Massive Changes Ahead for Australia’s Migration System

On 27 April 2023, Minister of Home Affairs Clare O’Neill addressed the National Press Club about proposals for a significant reform of Australia’s migration system.

The aims of such a reform? To prioritise the people Australia needs, to make the migration system simpler and more efficient, and to place Australian values once again at the heart of the system.

1. Prioritising skilled migrants

The first proposal from Minister O’Neill is redesigning Australia’s migration system to better address Australia’s needs for skilled migrants.

The proposal includes three new pathways for temporary skilled migrants for consideration:

  1. Fast, simple route for specialised highly skilled workers
  2. Mainstream temporary skilled pathway focusing on evidence-based assessments of skills needs
  3. Proper, capped, safe, tripartite pathways for workers in key sectors, such as care, to better support Australia’s industries and to better protect workers

Minister O’Neill also proposes reforming how Australia determines which temporary migrants end up as permanent residents and, ultimately, citizens.

The critical driver for this would be a reform of the points test, which Minister O’Neill says is not working. It sets the bar too low and does not prioritise the skills Australia needs.

Lastly, Minister O’Neill encouraged a more proactive approach to engage with global talent who can help build Australia’s future.

To facilitate this process, the Minister proposes creating a new area in her Department to work with Jobs and Skills Australia to identify skills needed in Australia’s economy. The Department of Home Affairs would then actively search for migrants that Australia needs and approach them about living and working in Australia.

2. Simplifying Australia’s migration system and making it more efficient

In Minister O’Neill’s address to the National Press Club, she called Australia’s migration system ‘a bureaucratic nightmare’, and ‘slow and crazily complex’ with ‘hundreds of visa categories and subcategories’.

To simplify and streamline the system, Minister O’Neill is advocating for the following:

  • A data-driven approach to migration to eliminate a lot of the red tape. To this end, Jobs and Skills Australia will use facts and statistics to identify skills shortages and help the Department of Home Affairs to integrate the needs of the job market, the training and education system, and the migration system.
  • Strongly reducing the number of visa categories.

3. Reforming policy settings that drive exploitation of migrant workers

Many migrant workers, especially those in low-skilled or low-income occupations, are exploited by their Australian employers.

Minister O’Neill wants to end this practice by reforming the policy settings that drive exploitation. She’s proposing ways to give migrants more flexibility to move employers and enforce their workplace rights.

4. Strengthening the interaction between the international student system and the migration system

More than half of the people who receive permanent skilled visas under Australia’s current system arrived in Australia on a student visa. This phenomenon presents a problem, as international students are meant to go to Australia to study.

To address this issue, Minister O’Neill proposes simpler, faster pathways for international students with the skills Australia needs to give those students a chance to remain in Australia once they’ve completed their studies.

The proposal also includes plans to tighten the requirements for international students studying in Australia.

5. Restoring Australian values at the heart of the system

Minister O’Neill wants to restore three Australian values in the country’s migration system:

  • Integrity: Minister O’Neill said that abuse of Australia’s visa system has gone unchecked in recent years.
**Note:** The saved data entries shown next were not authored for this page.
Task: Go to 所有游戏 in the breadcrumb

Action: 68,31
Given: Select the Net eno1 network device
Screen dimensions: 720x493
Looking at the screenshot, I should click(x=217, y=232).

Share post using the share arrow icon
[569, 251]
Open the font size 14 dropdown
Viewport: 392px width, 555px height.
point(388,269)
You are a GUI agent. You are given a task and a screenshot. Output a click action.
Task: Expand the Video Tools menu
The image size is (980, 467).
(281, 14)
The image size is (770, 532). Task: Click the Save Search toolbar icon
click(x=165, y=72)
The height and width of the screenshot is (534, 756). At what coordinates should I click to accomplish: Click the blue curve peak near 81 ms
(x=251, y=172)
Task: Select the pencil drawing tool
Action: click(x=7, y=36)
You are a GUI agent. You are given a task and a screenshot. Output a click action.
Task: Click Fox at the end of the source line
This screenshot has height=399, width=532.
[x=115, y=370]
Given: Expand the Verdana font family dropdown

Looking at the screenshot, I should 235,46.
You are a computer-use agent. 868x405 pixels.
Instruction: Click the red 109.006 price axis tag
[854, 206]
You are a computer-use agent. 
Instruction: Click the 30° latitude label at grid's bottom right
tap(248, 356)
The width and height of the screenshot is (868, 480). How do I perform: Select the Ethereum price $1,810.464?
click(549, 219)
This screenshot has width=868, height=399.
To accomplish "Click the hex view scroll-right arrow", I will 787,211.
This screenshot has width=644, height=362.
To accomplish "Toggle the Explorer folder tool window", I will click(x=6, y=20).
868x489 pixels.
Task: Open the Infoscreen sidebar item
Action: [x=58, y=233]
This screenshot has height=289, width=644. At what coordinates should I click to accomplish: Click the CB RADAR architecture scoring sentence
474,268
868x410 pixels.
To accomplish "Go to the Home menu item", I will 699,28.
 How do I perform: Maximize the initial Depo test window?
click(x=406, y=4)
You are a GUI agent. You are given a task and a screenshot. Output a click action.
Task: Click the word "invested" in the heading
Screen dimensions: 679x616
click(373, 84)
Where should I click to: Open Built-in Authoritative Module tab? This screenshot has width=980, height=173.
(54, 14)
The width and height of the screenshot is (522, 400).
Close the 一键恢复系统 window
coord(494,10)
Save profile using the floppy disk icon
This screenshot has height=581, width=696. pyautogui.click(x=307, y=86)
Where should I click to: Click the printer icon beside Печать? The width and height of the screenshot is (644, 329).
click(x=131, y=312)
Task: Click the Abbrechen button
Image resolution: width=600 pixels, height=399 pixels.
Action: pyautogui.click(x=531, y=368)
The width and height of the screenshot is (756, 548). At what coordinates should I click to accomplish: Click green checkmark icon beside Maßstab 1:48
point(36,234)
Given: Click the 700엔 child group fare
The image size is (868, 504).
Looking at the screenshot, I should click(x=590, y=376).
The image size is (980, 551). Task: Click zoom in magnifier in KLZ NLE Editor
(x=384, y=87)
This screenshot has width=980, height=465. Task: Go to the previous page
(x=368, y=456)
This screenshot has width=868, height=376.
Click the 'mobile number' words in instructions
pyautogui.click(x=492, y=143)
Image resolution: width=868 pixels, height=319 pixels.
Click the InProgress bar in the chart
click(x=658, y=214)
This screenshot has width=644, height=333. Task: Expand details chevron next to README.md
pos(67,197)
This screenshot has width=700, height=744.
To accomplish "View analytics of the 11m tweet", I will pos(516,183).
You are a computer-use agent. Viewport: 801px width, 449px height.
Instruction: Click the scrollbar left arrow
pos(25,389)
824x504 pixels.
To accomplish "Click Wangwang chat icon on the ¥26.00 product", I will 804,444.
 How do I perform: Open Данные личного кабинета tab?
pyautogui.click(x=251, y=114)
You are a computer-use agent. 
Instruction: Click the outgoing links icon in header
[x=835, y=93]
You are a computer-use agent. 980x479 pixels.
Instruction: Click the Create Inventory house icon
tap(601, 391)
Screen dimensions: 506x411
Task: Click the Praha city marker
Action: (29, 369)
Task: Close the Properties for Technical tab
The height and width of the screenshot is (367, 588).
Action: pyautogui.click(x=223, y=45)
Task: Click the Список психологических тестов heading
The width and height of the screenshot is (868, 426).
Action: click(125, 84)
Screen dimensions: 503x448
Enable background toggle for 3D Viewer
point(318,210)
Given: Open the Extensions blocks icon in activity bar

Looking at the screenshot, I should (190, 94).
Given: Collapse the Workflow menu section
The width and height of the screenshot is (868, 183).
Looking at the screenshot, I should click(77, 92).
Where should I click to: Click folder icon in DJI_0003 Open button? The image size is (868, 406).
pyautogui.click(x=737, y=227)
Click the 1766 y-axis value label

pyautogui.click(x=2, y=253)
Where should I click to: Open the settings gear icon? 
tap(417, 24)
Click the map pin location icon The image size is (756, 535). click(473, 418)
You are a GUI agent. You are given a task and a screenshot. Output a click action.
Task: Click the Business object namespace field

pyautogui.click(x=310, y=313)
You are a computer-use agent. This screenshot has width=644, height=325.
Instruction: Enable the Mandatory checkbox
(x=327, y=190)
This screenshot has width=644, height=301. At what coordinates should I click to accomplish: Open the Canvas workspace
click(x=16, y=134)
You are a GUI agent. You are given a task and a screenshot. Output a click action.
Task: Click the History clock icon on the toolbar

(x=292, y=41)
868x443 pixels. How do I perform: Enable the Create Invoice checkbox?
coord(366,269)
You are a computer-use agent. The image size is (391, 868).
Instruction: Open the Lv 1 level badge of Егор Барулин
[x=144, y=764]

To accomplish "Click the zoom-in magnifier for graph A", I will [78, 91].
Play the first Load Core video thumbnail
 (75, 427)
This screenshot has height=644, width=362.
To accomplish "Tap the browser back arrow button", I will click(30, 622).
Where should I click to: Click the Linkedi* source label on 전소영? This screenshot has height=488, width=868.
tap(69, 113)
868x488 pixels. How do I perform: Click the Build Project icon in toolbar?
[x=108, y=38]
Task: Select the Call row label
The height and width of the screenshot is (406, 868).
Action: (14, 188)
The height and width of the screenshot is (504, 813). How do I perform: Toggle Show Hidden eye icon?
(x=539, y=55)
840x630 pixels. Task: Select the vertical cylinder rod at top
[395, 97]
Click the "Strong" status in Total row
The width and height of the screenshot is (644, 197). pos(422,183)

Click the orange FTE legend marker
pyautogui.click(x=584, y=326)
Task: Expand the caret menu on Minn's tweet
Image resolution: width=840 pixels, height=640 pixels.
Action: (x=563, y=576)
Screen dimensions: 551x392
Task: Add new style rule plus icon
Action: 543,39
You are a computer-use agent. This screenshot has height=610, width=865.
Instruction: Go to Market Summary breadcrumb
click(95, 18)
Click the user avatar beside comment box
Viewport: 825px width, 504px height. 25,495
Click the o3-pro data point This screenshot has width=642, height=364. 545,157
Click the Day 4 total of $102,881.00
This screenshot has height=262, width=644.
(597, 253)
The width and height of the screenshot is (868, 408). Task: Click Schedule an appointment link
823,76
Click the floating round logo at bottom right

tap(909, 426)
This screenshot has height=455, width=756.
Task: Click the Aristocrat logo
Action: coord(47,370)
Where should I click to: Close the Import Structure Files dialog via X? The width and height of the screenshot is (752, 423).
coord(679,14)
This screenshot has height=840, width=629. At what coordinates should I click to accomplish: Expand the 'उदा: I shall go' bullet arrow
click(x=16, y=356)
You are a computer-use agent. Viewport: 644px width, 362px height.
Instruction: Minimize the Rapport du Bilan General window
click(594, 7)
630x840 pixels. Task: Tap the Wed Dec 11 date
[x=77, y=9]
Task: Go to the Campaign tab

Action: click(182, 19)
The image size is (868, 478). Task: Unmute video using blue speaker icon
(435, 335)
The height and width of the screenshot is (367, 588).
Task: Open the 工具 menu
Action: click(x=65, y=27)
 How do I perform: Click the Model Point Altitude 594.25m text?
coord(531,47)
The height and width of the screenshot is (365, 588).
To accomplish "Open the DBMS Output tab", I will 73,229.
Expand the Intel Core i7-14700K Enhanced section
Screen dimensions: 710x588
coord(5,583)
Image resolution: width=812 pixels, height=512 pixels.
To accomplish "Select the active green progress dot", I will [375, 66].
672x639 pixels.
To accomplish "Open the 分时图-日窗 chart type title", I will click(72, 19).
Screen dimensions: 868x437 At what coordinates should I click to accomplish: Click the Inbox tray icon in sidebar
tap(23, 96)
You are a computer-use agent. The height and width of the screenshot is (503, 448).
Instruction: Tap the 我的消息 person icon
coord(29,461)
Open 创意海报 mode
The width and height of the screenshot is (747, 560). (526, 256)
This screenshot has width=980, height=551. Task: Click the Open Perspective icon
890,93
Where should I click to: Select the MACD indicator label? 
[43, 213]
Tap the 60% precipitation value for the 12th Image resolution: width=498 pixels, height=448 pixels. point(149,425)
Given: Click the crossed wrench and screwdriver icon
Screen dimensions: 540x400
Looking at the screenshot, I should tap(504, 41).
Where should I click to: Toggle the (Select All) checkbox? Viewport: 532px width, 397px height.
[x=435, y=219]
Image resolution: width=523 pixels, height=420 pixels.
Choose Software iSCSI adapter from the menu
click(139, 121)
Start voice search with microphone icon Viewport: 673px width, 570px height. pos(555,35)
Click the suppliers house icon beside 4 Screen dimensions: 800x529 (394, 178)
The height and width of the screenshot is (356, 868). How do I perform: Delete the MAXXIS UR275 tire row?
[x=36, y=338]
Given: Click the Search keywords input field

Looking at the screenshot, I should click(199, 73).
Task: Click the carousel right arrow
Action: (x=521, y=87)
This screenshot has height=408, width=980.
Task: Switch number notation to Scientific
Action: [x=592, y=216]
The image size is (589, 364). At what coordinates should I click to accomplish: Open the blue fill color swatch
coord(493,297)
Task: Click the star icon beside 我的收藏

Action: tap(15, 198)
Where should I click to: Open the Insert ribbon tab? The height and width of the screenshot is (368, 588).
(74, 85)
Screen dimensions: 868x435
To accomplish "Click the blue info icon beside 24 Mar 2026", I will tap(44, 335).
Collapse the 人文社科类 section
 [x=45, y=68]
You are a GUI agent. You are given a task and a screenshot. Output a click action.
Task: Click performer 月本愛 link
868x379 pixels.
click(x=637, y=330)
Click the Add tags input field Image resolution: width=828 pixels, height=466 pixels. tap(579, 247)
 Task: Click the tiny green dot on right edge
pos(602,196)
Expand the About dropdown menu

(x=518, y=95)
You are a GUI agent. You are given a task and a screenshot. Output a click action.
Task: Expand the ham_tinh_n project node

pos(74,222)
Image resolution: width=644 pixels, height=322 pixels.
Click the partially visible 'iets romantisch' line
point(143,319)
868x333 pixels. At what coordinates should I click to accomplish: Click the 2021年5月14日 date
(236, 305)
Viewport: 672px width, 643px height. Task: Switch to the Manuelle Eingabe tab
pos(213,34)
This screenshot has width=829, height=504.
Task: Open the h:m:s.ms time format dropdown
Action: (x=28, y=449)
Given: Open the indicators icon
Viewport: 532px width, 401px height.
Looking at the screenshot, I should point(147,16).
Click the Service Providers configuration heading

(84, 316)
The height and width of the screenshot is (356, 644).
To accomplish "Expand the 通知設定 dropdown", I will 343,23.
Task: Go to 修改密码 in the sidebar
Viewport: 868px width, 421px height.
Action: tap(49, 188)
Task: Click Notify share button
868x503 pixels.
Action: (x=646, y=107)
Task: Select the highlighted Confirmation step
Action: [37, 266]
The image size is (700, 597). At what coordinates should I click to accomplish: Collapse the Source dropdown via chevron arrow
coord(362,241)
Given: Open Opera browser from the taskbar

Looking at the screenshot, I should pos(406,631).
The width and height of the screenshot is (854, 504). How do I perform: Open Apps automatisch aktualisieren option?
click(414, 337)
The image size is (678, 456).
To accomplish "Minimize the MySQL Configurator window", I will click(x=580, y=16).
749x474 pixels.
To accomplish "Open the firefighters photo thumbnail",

To rectify the situation, the Minister wants to see more resources in Home Affairs focused on ensuring that migrant worker exploitation is identified and addressed. It would include the improvement and enforcement of wages and conditions and better regulation of migration agents.
  • Fairness: Many migrants are in a permanent state of being temporary residents. Minister O’Neill wants to put an end to this by creating clearer pathways for skilled workers and providing clarity for migrants that have less of a prospect of becoming permanent residents.
  • Inclusion: Minister O’Neill proposes improving and streamlining skills recognition to help more migrants, including secondary applicants, enter the labour market at a level that matches their qualifications.

These changes have already been made

The Department of Home Affairs has made several changes in the past year to improve Australia’s migration system:

  • Dramatically reduced the visa backlog of more than one million applications
  • Introduced a larger permanent skilled program to address Australia’s labour shortages
  • Created permanent visa pathways for roughly 20,000 existing Temporary Protection Visa and Safe Haven Enterprise Visa holders
  • Announced that from 1 July 2023, New Zealanders living in Australia will have a direct pathway to Australian citizenship

And these changes are coming soon

Minister O’Neill also announced two changes that her Department would introduce in the coming federal budget:

  • From 1 July 2023, the temporary skilled migration income threshold, or the TSMIT, will increase from AUD53,000 to AUD70,000.
  • By the end of 2023, all temporary skilled workers will have a pathway to permanent residency

To summarise

The Australian government wants to reform its migration system to ensure a prosperous and secure future for Australia.

The focus will be ensuring Australia gets the skills it needs while simplifying and streamlining the migration system and putting these three Australian values at its heart – integrity, fairness, and inclusion.

The goal is a system that works in the national interest and that of migrants who can contribute to Australia’s growth.